Collected data entries
▼▼▼

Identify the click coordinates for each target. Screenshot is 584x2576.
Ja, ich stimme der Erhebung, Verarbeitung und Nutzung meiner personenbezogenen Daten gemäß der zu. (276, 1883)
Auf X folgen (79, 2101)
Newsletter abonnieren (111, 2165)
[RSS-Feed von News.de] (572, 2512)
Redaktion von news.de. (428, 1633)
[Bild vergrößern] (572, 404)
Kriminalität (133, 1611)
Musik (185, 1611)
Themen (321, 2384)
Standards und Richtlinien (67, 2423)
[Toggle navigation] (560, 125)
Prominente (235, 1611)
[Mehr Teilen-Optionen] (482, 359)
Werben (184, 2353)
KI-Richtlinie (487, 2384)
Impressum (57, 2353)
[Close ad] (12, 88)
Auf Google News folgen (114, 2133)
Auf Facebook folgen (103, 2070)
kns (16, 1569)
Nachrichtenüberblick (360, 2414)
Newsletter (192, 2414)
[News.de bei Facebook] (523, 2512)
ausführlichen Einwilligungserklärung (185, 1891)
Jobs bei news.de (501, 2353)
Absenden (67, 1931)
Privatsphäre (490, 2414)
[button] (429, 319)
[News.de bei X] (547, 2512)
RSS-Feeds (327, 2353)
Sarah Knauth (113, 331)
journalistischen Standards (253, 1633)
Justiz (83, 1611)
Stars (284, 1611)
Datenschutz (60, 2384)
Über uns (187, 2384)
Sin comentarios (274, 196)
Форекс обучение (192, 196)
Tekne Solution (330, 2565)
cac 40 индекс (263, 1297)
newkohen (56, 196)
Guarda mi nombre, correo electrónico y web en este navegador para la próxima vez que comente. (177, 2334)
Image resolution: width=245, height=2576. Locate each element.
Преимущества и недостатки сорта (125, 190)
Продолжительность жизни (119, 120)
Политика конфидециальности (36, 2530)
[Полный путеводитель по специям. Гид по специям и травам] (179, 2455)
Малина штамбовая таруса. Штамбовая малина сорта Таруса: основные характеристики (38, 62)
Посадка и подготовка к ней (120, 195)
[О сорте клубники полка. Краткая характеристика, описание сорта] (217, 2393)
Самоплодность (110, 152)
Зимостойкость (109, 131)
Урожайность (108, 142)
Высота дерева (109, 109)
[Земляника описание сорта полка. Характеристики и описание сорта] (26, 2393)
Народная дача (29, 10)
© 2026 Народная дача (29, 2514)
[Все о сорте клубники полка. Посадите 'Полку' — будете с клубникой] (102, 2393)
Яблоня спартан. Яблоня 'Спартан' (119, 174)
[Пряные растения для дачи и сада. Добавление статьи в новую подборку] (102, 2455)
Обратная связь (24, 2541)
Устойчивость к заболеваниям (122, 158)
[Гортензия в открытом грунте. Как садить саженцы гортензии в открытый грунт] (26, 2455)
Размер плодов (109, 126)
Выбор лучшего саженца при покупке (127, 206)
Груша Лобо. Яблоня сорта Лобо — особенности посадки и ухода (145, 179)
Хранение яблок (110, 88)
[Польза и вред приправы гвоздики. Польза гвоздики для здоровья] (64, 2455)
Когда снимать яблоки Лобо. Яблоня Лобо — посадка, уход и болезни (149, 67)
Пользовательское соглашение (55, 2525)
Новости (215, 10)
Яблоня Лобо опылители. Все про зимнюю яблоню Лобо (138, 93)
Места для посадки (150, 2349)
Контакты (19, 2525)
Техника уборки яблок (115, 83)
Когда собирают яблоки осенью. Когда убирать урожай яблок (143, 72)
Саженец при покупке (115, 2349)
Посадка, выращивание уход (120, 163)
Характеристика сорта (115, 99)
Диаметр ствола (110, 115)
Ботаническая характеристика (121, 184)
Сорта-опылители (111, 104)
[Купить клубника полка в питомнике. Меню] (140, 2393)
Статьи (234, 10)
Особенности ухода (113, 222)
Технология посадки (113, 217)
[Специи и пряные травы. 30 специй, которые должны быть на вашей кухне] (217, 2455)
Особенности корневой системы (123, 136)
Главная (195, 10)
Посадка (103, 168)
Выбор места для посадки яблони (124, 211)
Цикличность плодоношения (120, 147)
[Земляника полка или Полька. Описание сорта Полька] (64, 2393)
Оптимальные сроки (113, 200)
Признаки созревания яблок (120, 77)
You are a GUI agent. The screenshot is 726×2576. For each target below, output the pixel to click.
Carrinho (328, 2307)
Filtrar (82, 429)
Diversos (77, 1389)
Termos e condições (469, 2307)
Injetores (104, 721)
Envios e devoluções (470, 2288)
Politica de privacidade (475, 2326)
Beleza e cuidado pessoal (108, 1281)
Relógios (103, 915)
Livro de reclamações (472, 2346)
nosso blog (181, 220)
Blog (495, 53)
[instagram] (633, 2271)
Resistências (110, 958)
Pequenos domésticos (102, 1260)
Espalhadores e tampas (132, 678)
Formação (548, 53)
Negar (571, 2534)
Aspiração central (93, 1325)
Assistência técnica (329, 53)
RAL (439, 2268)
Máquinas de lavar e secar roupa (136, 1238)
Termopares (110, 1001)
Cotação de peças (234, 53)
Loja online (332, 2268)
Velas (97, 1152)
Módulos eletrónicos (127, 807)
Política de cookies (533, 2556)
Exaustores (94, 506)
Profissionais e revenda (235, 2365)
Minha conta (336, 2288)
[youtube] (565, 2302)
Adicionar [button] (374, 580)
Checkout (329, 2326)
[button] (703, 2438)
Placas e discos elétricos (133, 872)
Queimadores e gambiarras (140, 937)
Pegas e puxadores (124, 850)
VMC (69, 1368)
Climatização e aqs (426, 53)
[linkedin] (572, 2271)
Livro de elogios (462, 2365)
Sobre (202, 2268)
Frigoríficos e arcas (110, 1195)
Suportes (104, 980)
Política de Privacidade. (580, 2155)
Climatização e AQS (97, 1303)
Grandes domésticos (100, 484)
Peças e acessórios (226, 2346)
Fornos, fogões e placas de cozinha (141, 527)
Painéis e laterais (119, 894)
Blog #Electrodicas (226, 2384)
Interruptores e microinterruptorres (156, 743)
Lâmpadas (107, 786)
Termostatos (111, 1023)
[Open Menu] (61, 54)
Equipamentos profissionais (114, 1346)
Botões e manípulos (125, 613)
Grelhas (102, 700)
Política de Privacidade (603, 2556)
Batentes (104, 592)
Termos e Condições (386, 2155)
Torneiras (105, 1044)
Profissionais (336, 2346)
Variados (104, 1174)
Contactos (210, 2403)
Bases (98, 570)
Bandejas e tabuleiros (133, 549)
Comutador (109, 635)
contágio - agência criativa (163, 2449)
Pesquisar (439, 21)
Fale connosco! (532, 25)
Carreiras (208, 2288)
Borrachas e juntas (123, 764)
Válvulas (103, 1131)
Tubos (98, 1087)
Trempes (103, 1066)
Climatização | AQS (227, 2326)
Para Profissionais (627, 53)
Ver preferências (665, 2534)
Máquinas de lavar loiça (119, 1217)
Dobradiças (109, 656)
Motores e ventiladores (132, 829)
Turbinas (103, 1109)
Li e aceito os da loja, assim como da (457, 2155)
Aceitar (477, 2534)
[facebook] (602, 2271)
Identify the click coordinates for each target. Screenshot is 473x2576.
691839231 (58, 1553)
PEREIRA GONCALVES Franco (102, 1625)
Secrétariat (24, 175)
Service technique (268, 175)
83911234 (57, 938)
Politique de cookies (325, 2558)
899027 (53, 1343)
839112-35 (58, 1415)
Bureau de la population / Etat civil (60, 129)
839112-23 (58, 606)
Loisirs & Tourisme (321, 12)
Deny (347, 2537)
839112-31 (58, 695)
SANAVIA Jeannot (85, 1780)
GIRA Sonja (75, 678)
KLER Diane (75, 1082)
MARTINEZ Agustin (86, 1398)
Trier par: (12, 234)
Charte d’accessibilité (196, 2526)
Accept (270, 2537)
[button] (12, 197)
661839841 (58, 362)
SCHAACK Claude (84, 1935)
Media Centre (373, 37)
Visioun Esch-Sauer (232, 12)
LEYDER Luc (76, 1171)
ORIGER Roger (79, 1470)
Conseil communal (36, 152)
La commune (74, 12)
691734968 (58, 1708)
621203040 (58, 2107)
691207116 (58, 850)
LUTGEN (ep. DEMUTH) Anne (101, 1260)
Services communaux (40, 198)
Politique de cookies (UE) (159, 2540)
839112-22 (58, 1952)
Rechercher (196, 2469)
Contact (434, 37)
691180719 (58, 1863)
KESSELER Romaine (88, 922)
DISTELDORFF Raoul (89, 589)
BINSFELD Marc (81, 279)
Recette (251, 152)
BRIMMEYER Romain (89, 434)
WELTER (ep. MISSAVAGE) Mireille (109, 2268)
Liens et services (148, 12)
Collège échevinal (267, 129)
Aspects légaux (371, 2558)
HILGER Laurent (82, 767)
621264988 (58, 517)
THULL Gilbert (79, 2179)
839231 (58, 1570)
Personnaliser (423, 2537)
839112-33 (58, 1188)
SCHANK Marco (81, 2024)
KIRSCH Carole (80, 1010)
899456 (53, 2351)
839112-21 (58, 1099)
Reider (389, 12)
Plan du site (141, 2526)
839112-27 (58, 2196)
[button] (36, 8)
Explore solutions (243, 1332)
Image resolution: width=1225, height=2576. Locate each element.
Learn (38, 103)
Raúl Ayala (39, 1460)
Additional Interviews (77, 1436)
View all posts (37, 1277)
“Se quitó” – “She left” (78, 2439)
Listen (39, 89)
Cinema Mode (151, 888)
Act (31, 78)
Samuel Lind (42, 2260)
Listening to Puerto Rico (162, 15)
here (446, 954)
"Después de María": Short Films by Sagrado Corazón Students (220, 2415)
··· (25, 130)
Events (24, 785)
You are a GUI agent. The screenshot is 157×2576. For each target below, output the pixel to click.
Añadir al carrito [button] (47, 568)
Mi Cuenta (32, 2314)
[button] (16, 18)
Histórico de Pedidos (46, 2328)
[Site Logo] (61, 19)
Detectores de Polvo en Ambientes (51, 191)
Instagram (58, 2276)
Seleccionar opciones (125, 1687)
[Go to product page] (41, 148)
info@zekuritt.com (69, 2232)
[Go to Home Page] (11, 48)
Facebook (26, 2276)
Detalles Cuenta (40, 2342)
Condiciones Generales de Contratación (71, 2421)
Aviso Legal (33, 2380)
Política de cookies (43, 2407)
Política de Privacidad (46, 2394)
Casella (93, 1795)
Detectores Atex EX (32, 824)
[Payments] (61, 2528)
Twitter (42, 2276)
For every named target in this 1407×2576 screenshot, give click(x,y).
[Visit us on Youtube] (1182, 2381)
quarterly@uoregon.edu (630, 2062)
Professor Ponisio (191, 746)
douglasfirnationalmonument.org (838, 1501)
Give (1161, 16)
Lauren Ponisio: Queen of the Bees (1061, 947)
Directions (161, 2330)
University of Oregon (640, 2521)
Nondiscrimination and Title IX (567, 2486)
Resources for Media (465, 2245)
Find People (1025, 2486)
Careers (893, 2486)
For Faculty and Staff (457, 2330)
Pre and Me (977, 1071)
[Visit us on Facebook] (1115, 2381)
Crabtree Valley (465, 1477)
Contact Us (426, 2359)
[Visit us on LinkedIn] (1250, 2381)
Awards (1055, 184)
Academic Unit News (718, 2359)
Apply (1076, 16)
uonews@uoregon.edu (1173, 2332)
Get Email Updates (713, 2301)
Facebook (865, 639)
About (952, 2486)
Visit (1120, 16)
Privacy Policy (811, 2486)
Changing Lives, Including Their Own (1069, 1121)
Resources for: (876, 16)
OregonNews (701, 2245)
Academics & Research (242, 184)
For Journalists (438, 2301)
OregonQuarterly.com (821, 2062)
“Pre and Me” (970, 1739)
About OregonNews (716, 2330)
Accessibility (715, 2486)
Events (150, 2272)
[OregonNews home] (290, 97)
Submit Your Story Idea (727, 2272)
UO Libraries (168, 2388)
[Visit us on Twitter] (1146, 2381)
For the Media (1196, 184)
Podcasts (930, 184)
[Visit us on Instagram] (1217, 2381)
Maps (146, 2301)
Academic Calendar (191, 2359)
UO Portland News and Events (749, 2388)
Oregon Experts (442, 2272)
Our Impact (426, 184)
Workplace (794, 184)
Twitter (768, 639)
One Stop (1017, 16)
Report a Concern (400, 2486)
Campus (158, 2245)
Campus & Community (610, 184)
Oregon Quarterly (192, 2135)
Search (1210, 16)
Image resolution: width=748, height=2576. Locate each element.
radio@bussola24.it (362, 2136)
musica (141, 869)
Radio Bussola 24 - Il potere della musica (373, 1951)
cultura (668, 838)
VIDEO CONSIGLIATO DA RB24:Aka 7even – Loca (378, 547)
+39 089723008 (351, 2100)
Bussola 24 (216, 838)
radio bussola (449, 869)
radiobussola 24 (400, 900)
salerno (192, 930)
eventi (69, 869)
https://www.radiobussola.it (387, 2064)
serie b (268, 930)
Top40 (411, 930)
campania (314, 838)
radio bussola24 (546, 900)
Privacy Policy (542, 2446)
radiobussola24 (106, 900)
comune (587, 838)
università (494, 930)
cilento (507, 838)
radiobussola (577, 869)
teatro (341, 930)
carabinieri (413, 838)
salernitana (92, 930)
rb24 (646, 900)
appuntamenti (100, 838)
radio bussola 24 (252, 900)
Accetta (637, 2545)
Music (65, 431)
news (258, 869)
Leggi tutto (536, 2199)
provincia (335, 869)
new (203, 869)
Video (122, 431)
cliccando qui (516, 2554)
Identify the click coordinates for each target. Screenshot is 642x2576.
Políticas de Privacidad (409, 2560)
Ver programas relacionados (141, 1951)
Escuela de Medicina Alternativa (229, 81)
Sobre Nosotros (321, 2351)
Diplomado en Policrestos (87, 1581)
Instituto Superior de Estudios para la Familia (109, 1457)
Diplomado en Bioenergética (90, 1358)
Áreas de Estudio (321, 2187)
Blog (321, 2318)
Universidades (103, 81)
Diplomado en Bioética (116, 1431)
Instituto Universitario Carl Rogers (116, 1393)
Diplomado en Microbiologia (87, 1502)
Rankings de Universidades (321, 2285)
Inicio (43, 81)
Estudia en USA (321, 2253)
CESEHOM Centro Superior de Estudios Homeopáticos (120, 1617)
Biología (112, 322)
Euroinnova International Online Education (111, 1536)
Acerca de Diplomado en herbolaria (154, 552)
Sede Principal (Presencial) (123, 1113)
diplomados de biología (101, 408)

▲▲▲

WORK TASK »
Taking the entries above, print exactly the lines starting at the line with "Хранение яблок (110, 88)" and ending at the line with "Filtrar (82, 429)", both included.

FINISHED EXERCISE »
Хранение яблок (110, 88)
[Польза и вред приправы гвоздики. Польза гвоздики для здоровья] (64, 2455)
Когда снимать яблоки Лобо. Яблоня Лобо — посадка, уход и болезни (149, 67)
Пользовательское соглашение (55, 2525)
Новости (215, 10)
Яблоня Лобо опылители. Все про зимнюю яблоню Лобо (138, 93)
Места для посадки (150, 2349)
Контакты (19, 2525)
Техника уборки яблок (115, 83)
Когда собирают яблоки осенью. Когда убирать урожай яблок (143, 72)
Саженец при покупке (115, 2349)
Посадка, выращивание уход (120, 163)
Характеристика сорта (115, 99)
Диаметр ствола (110, 115)
Ботаническая характеристика (121, 184)
Сорта-опылители (111, 104)
[Купить клубника полка в питомнике. Меню] (140, 2393)
Статьи (234, 10)
Особенности ухода (113, 222)
Технология посадки (113, 217)
[Специи и пряные травы. 30 специй, которые должны быть на вашей кухне] (217, 2455)
Особенности корневой системы (123, 136)
Главная (195, 10)
Посадка (103, 168)
Выбор места для посадки яблони (124, 211)
Цикличность плодоношения (120, 147)
[Земляника полка или Полька. Описание сорта Полька] (64, 2393)
Оптимальные сроки (113, 200)
Признаки созревания яблок (120, 77)
You are a GUI agent. The screenshot is 726×2576. For each target below, output the pixel to click.
Carrinho (328, 2307)
Filtrar (82, 429)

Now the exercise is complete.